Assessing Bleach Potency in the Field
Liquid bleach degrades over time. You cannot always know when a bottle was manufactured.
The smell test: Open the bottle and sniff (at arm’s length — do not inhale directly from the neck). If it smells sharply of chlorine, it has meaningful potency remaining. If it smells faintly or not at all, it has degraded significantly.
The dose-and-check method: Treat a liter of water with the standard dose. Wait 30 minutes. Smell the treated water. If there is a faint chlorine smell, the bleach is working. If no smell, it has lost too much potency — double the dose or find a newer supply.
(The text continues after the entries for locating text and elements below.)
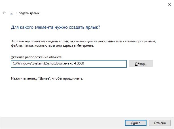Proceed with the Далее button
Image resolution: width=174 pixels, height=129 pixels.
(136, 123)
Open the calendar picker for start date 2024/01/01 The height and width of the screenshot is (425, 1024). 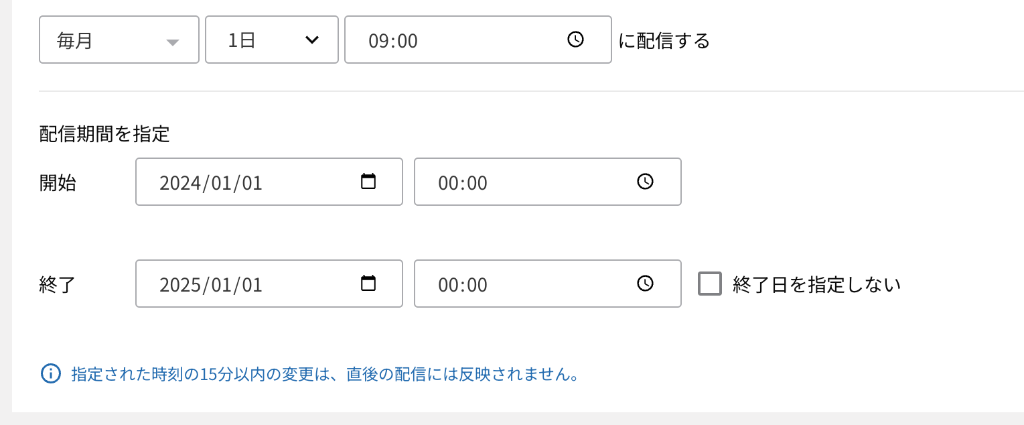click(368, 182)

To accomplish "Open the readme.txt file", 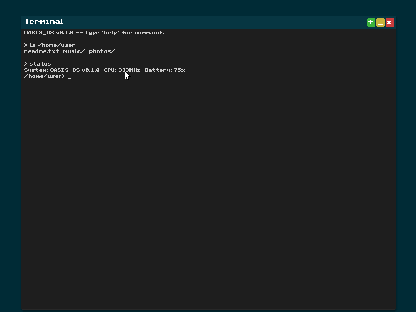I will pos(41,51).
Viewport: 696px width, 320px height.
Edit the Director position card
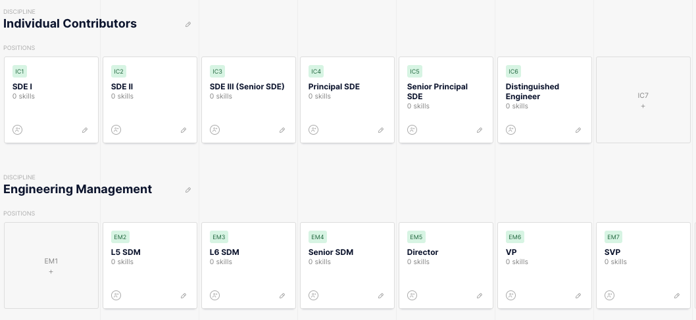point(480,296)
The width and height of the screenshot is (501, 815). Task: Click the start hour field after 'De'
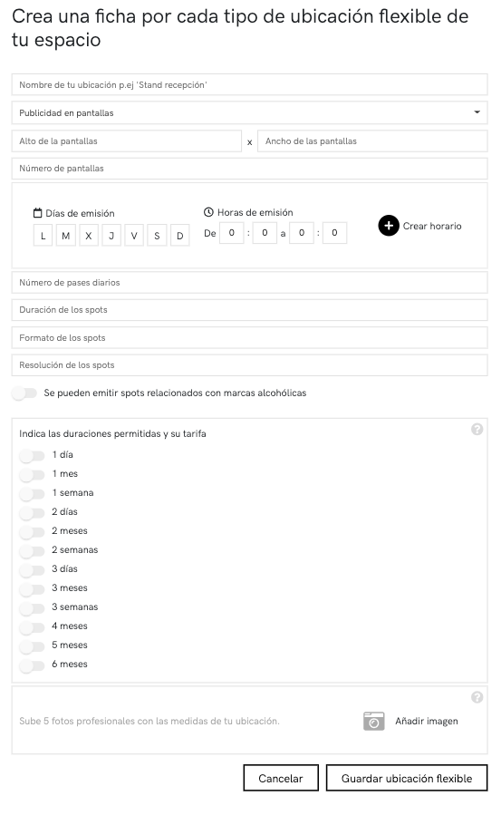point(232,233)
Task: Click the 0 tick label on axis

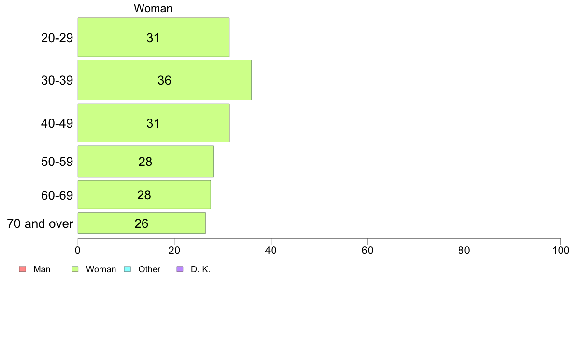Action: pos(78,251)
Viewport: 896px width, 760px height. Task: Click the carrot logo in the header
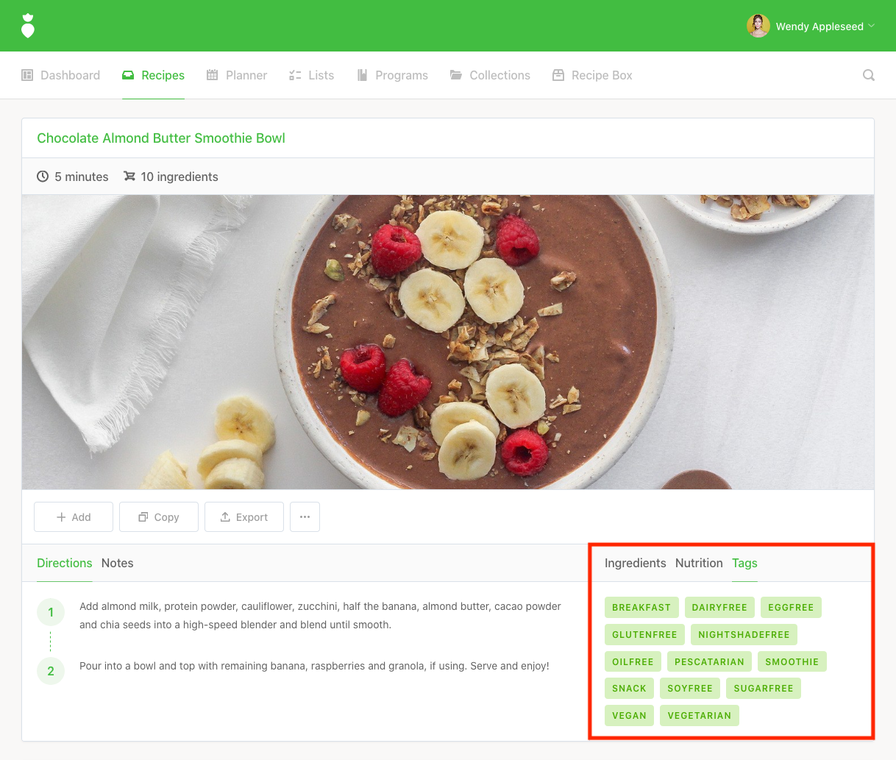pyautogui.click(x=28, y=26)
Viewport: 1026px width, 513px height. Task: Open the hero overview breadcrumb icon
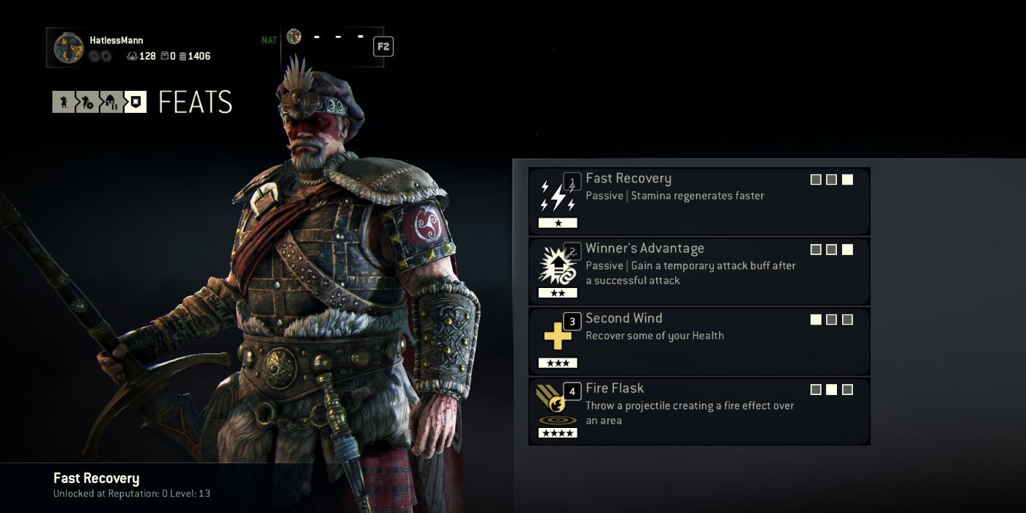pyautogui.click(x=63, y=102)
Approximate degradation timeline (liquid bleach, room temperature):
| Age | Remaining Potency |
|---|---|
| Fresh (< 3 months) | 95-100% |
| 6 months | ~80% |
| 1 year | ~60-70% |
| 2 years | ~40-50% |
| 3+ years | Unreliable |
For degraded bleach, simply increase the dose proportionally. If you estimate the bleach is at 50% potency, double the standard dose.
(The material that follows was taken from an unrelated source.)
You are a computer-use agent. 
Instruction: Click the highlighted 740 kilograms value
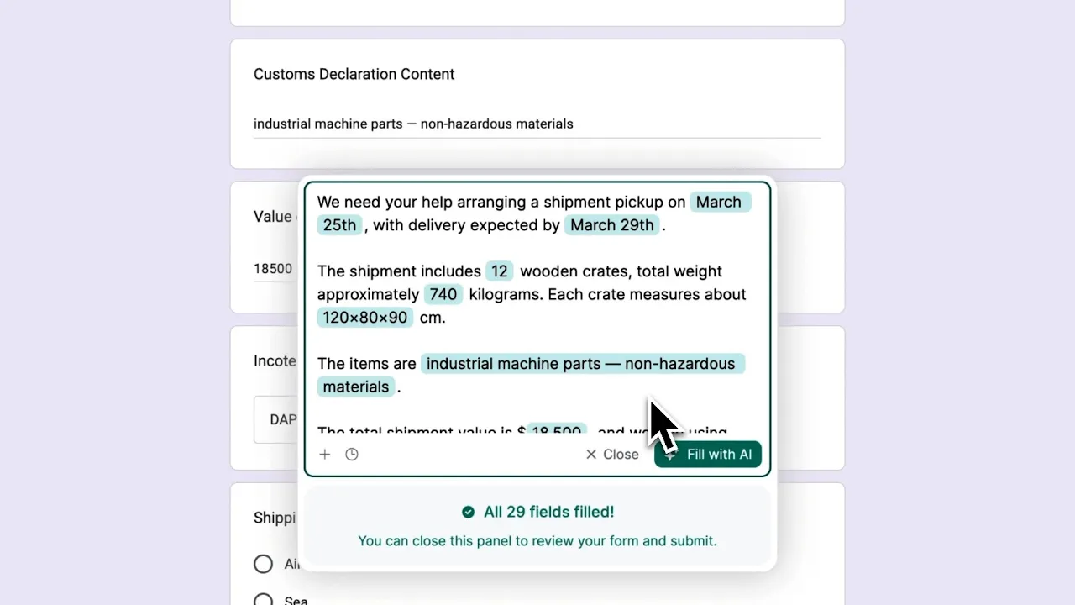(443, 294)
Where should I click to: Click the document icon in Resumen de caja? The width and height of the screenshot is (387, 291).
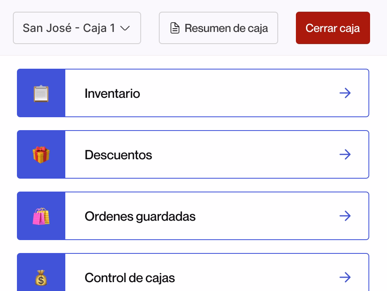(x=175, y=28)
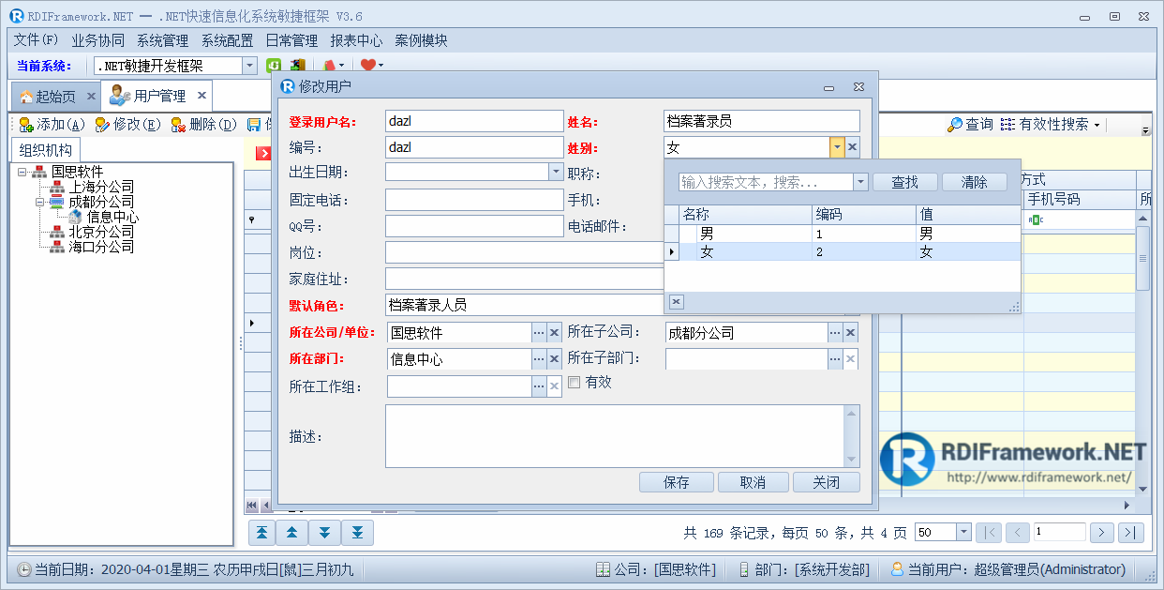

Long-Term Storage of Chlorine
Calcium Hypochlorite (Dry Granules) — Best Option
- Store in the original sealed container or a tightly sealed glass or plastic container
- Keep cool, dry, and dark — heat and moisture accelerate degradation
- Avoid contact with any organic material — calcium hypochlorite is a strong oxidizer and can ignite organic matter (wood shavings, cloth, oil) on contact
- Never store near acids, ammonia, or petroleum products
- Properly stored, 10+ years of full potency
Fire and Explosion Risk
Calcium hypochlorite is classified as an oxidizer. It can cause spontaneous combustion if it contacts organic materials (oil, grease, cloth, wood) or acids. Store it isolated from all other supplies in a non-combustible container. Never mix different pool chemicals together.
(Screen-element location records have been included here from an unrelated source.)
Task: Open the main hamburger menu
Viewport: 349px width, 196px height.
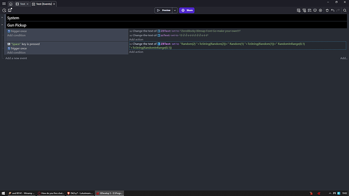Action: coord(4,4)
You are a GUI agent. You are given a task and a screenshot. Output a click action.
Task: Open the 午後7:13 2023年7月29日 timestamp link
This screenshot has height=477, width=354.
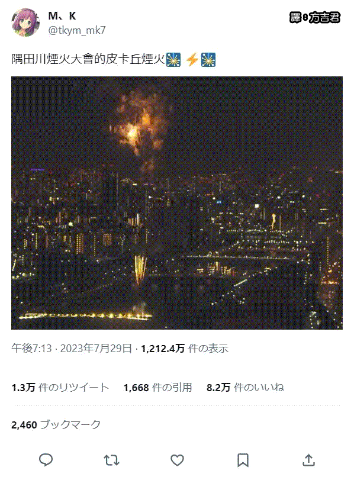pos(72,348)
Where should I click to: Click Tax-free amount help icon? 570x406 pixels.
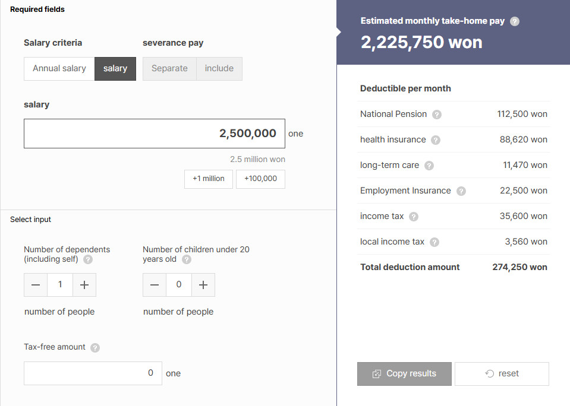(95, 348)
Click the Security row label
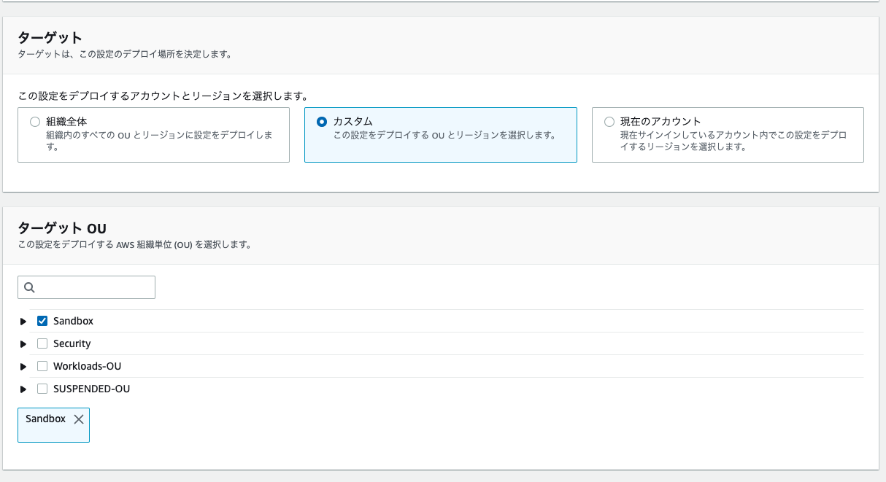Viewport: 886px width, 482px height. pos(72,343)
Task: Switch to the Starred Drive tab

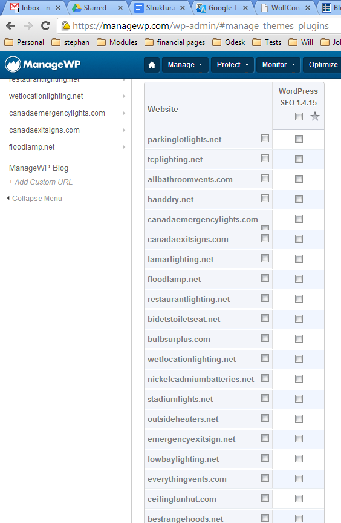Action: [97, 8]
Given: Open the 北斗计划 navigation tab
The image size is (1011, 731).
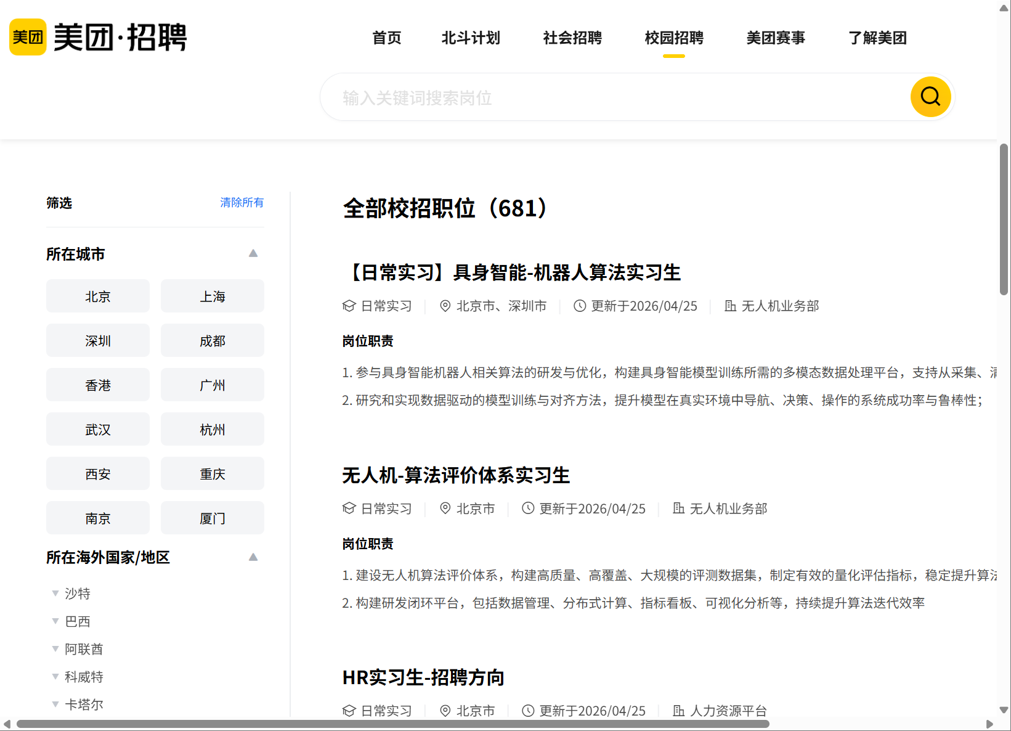Looking at the screenshot, I should pyautogui.click(x=471, y=38).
Liquid Bleach — Short-Term Only
- Store in the original opaque plastic bottle
- Keep cool and dark — UV and heat degrade sodium hypochlorite
- Useful for 6-12 months; unreliable beyond that
- Buy the plainest, cheapest bleach — no additives, no scent, no thickeners
- Rotate stock: use the oldest first, replace periodically if pre-collapse
Water Purification Tablets — Medium-Term
- Store in original sealed packaging or a waterproof container
- Shelf life 3-5 years typical
- Once a blister pack is opened, tablets degrade faster — use the strip promptly
Manufacturing Chlorine Post-Collapse
If commercial supplies are exhausted, chlorine can be produced through electrolysis of salt water. This requires:
- Salt (sodium chloride)
- Water
- A DC power source (battery, solar panel, hand-crank generator)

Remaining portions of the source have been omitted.